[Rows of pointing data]

· · · ·

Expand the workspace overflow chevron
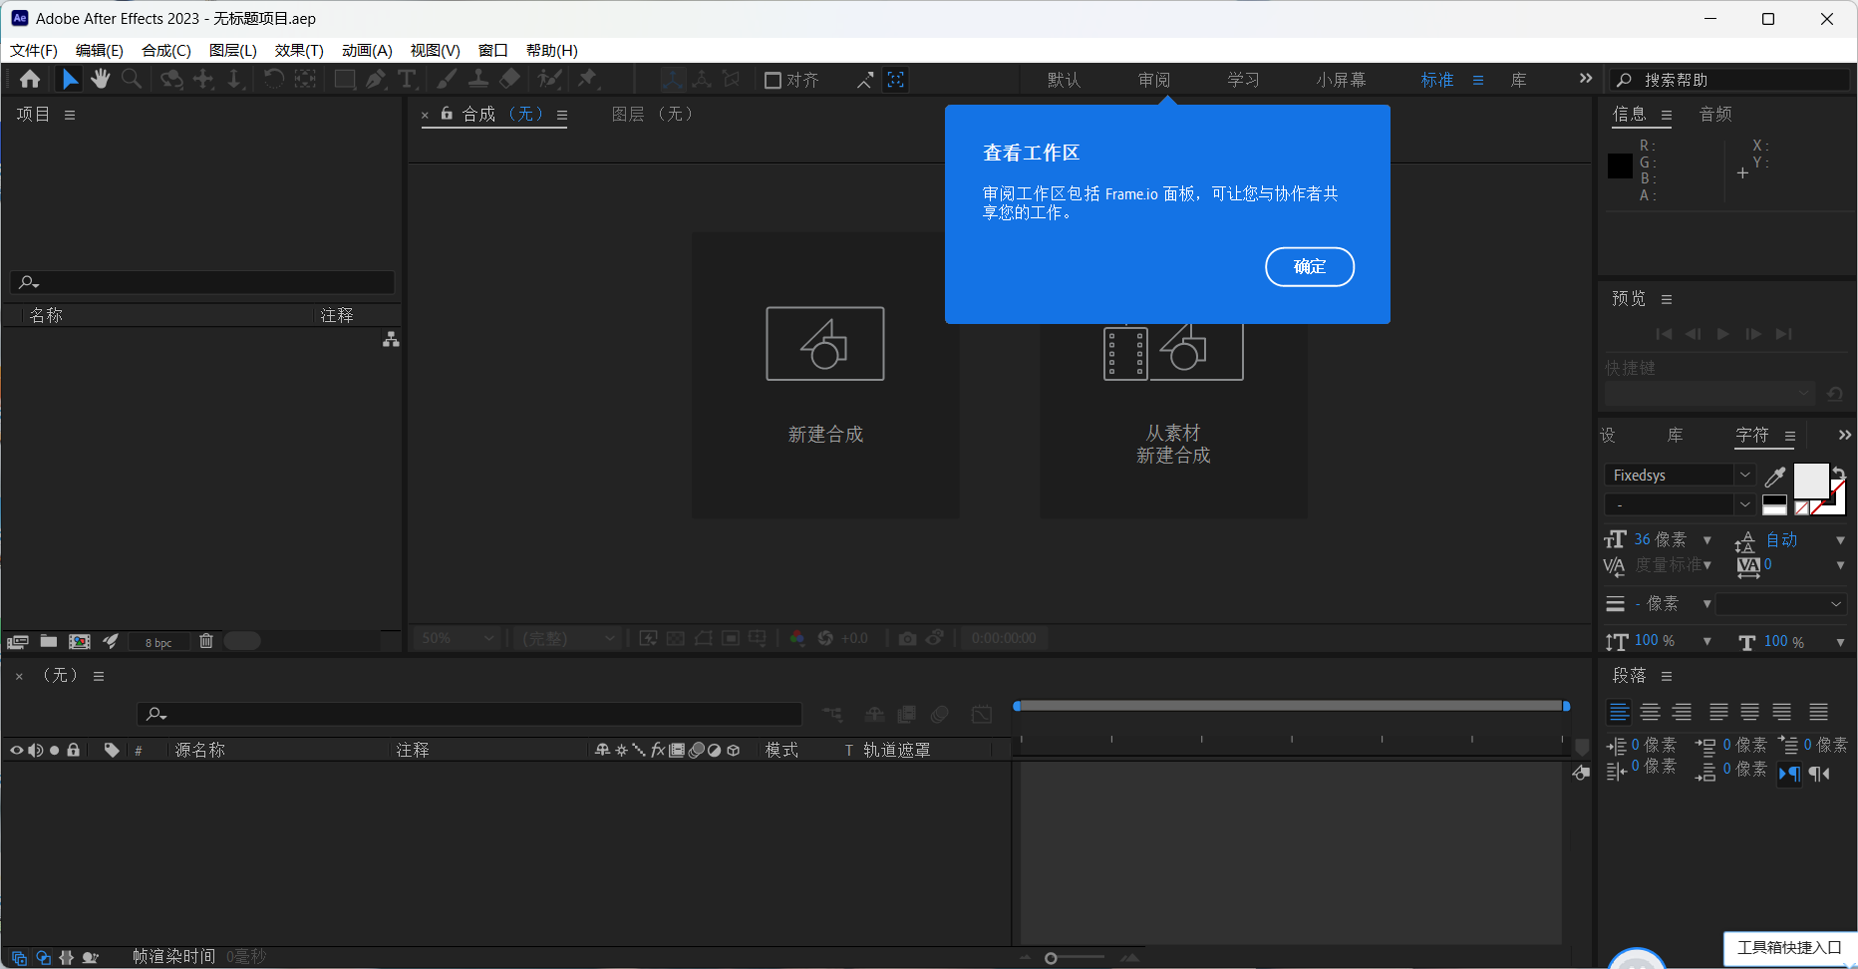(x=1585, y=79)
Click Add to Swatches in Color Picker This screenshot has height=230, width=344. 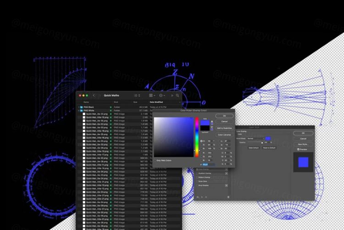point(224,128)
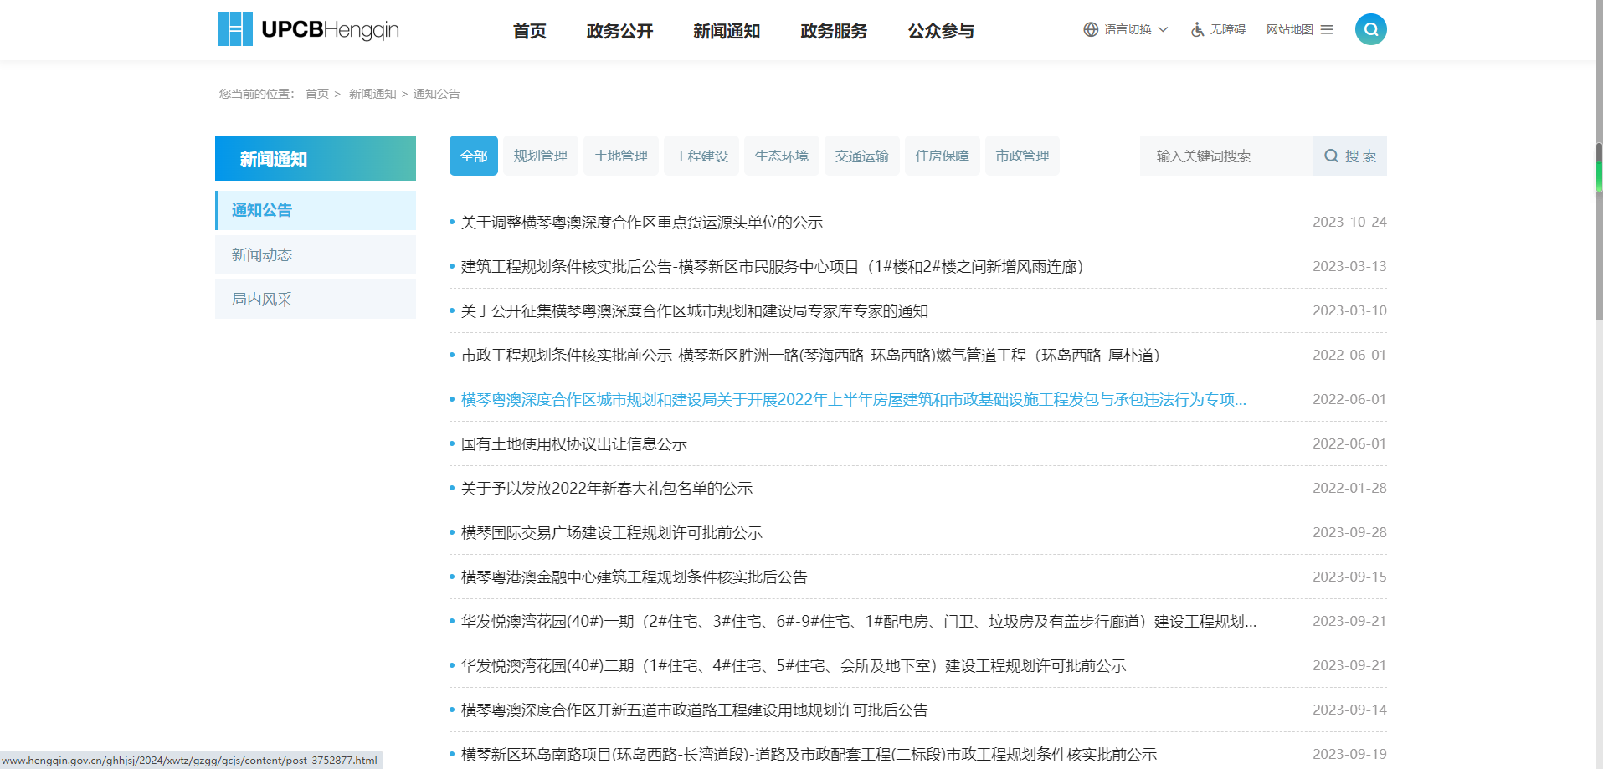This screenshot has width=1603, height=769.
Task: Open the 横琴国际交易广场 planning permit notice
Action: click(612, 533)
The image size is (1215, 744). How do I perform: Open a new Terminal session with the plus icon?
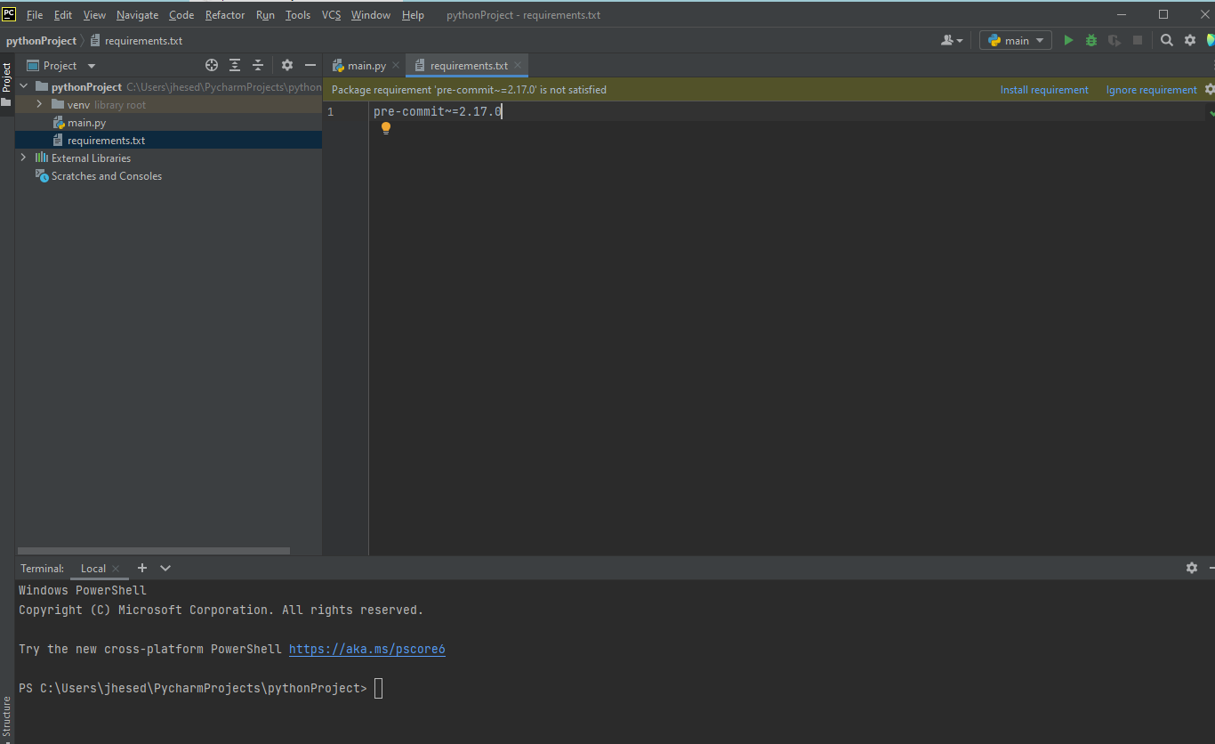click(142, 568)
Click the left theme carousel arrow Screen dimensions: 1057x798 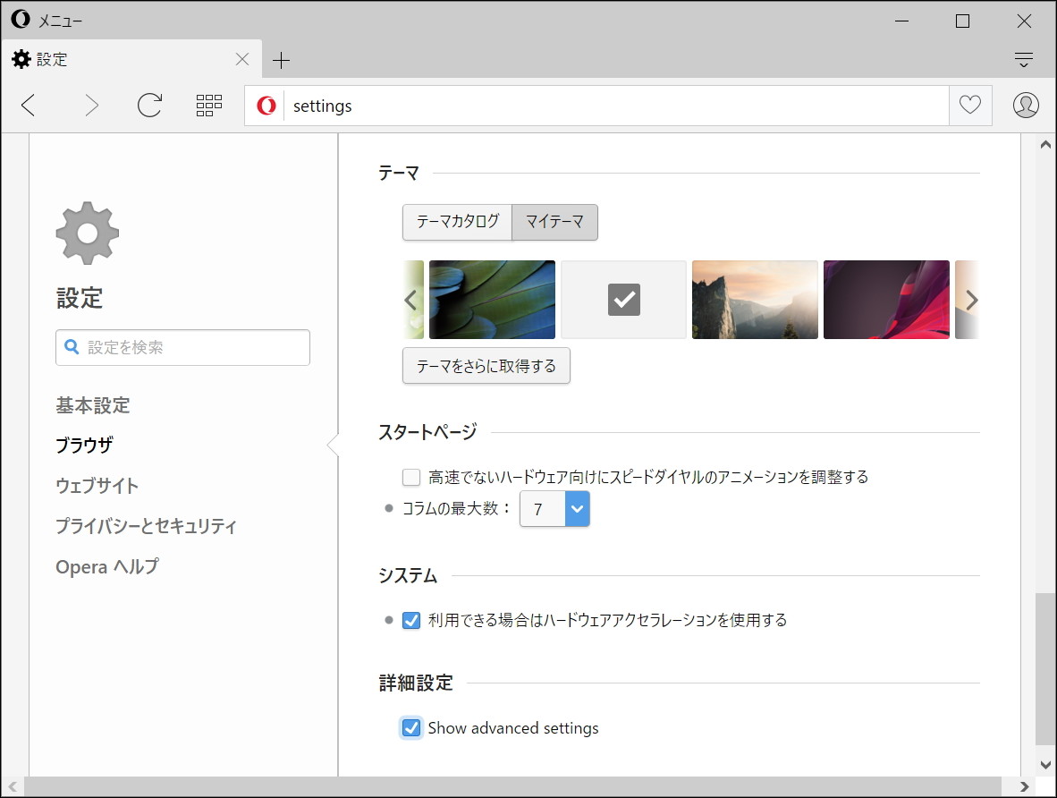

· · · ·

Exercise requirements: Gather every line of the records that contains the word "Open" and copy each of those lines in full.

The result:
Task: Open the 横琴国际交易广场 planning permit notice
The image size is (1215, 744). How do I perform: Open a new Terminal session with the plus icon?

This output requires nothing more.